Exercise directions —
Set down the data again in full, keeping every line exactly as it is.

Data extract —
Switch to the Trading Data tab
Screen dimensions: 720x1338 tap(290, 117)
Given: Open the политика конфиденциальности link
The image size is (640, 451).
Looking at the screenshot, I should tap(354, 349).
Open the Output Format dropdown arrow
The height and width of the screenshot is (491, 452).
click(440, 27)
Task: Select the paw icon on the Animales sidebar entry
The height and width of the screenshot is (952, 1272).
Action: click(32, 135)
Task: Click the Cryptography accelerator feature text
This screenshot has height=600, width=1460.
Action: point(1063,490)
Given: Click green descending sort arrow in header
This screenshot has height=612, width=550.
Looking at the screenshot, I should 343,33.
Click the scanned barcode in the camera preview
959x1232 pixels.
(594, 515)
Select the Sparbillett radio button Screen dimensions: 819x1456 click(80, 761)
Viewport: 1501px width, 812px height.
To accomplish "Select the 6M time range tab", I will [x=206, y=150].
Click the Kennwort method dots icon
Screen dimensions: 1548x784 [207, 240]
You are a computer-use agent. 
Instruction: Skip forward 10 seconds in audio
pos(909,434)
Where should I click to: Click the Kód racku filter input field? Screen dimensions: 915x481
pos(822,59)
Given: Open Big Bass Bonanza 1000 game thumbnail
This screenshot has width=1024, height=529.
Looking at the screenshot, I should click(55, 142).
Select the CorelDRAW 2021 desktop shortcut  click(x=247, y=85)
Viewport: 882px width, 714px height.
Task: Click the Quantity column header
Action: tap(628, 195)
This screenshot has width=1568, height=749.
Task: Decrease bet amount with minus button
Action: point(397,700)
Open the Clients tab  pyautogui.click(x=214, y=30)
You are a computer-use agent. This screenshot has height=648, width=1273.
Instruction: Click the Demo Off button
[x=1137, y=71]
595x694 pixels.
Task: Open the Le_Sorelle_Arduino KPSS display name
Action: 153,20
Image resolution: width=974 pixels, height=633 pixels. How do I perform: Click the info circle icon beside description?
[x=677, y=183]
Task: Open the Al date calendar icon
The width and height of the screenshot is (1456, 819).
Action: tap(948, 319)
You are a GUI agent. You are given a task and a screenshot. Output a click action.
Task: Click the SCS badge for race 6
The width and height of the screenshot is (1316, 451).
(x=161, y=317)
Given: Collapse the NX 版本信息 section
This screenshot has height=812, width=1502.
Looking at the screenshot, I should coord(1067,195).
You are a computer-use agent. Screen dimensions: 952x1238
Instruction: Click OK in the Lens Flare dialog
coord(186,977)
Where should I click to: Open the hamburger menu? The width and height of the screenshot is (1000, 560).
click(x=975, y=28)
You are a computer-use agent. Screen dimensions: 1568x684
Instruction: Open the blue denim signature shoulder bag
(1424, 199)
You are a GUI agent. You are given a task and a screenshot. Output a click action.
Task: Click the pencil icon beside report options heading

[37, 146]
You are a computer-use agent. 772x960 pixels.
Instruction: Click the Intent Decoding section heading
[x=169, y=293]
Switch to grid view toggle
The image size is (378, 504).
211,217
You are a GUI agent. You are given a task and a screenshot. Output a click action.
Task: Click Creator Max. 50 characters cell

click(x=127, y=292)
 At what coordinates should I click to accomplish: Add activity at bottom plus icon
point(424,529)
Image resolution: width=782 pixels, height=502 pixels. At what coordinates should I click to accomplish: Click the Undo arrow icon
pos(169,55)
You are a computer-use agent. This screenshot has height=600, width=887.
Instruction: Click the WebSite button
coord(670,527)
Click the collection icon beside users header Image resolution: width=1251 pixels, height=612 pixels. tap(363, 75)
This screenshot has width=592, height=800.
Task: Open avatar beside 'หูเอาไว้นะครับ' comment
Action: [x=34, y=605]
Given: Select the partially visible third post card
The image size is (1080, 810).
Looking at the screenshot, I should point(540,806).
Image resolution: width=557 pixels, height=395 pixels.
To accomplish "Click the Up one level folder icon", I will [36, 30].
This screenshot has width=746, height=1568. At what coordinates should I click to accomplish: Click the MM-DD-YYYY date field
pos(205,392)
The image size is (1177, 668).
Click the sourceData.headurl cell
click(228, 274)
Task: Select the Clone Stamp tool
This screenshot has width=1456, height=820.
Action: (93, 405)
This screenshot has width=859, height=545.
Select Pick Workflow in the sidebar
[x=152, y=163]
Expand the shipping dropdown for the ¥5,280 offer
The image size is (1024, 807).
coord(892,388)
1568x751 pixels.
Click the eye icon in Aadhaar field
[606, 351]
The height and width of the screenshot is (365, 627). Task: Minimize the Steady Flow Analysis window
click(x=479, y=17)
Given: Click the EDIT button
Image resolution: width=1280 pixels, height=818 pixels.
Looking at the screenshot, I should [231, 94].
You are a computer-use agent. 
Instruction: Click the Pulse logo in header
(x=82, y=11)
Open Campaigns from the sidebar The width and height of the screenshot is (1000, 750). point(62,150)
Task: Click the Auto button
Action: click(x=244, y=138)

Response area —
Switch to the Trading Data tab
Screen dimensions: 720x1338 tap(290, 117)
Given: Open the политика конфиденциальности link
The image size is (640, 451).
Looking at the screenshot, I should tap(354, 349).
Open the Output Format dropdown arrow
The height and width of the screenshot is (491, 452).
click(440, 27)
Task: Select the paw icon on the Animales sidebar entry
The height and width of the screenshot is (952, 1272).
Action: click(32, 135)
Task: Click the Cryptography accelerator feature text
This screenshot has height=600, width=1460.
Action: point(1063,490)
Given: Click green descending sort arrow in header
This screenshot has height=612, width=550.
Looking at the screenshot, I should 343,33.
Click the scanned barcode in the camera preview
959x1232 pixels.
(594, 515)
Select the Sparbillett radio button Screen dimensions: 819x1456 click(80, 761)
Viewport: 1501px width, 812px height.
To accomplish "Select the 6M time range tab", I will [x=206, y=150].
Click the Kennwort method dots icon
Screen dimensions: 1548x784 [207, 240]
You are a computer-use agent. 
Instruction: Skip forward 10 seconds in audio
pos(909,434)
Where should I click to: Click the Kód racku filter input field? Screen dimensions: 915x481
pos(822,59)
Given: Open Big Bass Bonanza 1000 game thumbnail
This screenshot has width=1024, height=529.
Looking at the screenshot, I should click(55, 142).
Select the CorelDRAW 2021 desktop shortcut  click(x=247, y=85)
Viewport: 882px width, 714px height.
Task: Click the Quantity column header
Action: tap(628, 195)
This screenshot has width=1568, height=749.
Task: Decrease bet amount with minus button
Action: point(397,700)
Open the Clients tab  pyautogui.click(x=214, y=30)
You are a computer-use agent. This screenshot has height=648, width=1273.
Instruction: Click the Demo Off button
[x=1137, y=71]
595x694 pixels.
Task: Open the Le_Sorelle_Arduino KPSS display name
Action: 153,20
Image resolution: width=974 pixels, height=633 pixels. How do I perform: Click the info circle icon beside description?
[x=677, y=183]
Task: Open the Al date calendar icon
The width and height of the screenshot is (1456, 819).
Action: tap(948, 319)
You are a GUI agent. You are given a task and a screenshot. Output a click action.
Task: Click the SCS badge for race 6
The width and height of the screenshot is (1316, 451).
(x=161, y=317)
Given: Collapse the NX 版本信息 section
This screenshot has height=812, width=1502.
Looking at the screenshot, I should coord(1067,195).
You are a computer-use agent. Screen dimensions: 952x1238
Instruction: Click OK in the Lens Flare dialog
coord(186,977)
Where should I click to: Open the hamburger menu? The width and height of the screenshot is (1000, 560).
click(x=975, y=28)
You are a computer-use agent. Screen dimensions: 1568x684
Instruction: Open the blue denim signature shoulder bag
(1424, 199)
You are a GUI agent. You are given a task and a screenshot. Output a click action.
Task: Click the pencil icon beside report options heading

[37, 146]
You are a computer-use agent. 772x960 pixels.
Instruction: Click the Intent Decoding section heading
[x=169, y=293]
Switch to grid view toggle
The image size is (378, 504).
211,217
You are a GUI agent. You are given a task and a screenshot. Output a click action.
Task: Click Creator Max. 50 characters cell

click(x=127, y=292)
 At what coordinates should I click to accomplish: Add activity at bottom plus icon
point(424,529)
Image resolution: width=782 pixels, height=502 pixels. At what coordinates should I click to accomplish: Click the Undo arrow icon
pos(169,55)
You are a computer-use agent. This screenshot has height=600, width=887.
Instruction: Click the WebSite button
coord(670,527)
Click the collection icon beside users header Image resolution: width=1251 pixels, height=612 pixels. tap(363, 75)
This screenshot has width=592, height=800.
Task: Open avatar beside 'หูเอาไว้นะครับ' comment
Action: [x=34, y=605]
Given: Select the partially visible third post card
The image size is (1080, 810).
Looking at the screenshot, I should point(540,806).
Image resolution: width=557 pixels, height=395 pixels.
To accomplish "Click the Up one level folder icon", I will [36, 30].
This screenshot has width=746, height=1568. At what coordinates should I click to accomplish: Click the MM-DD-YYYY date field
pos(205,392)
The image size is (1177, 668).
Click the sourceData.headurl cell
click(228, 274)
Task: Select the Clone Stamp tool
This screenshot has width=1456, height=820.
Action: (93, 405)
This screenshot has width=859, height=545.
Select Pick Workflow in the sidebar
[x=152, y=163]
Expand the shipping dropdown for the ¥5,280 offer
The image size is (1024, 807).
coord(892,388)
1568x751 pixels.
Click the eye icon in Aadhaar field
[606, 351]
The height and width of the screenshot is (365, 627). Task: Minimize the Steady Flow Analysis window
click(x=479, y=17)
Given: Click the EDIT button
Image resolution: width=1280 pixels, height=818 pixels.
Looking at the screenshot, I should [231, 94].
You are a computer-use agent. 
Instruction: Click the Pulse logo in header
(x=82, y=11)
Open Campaigns from the sidebar The width and height of the screenshot is (1000, 750). point(62,150)
Task: Click the Auto button
Action: click(x=244, y=138)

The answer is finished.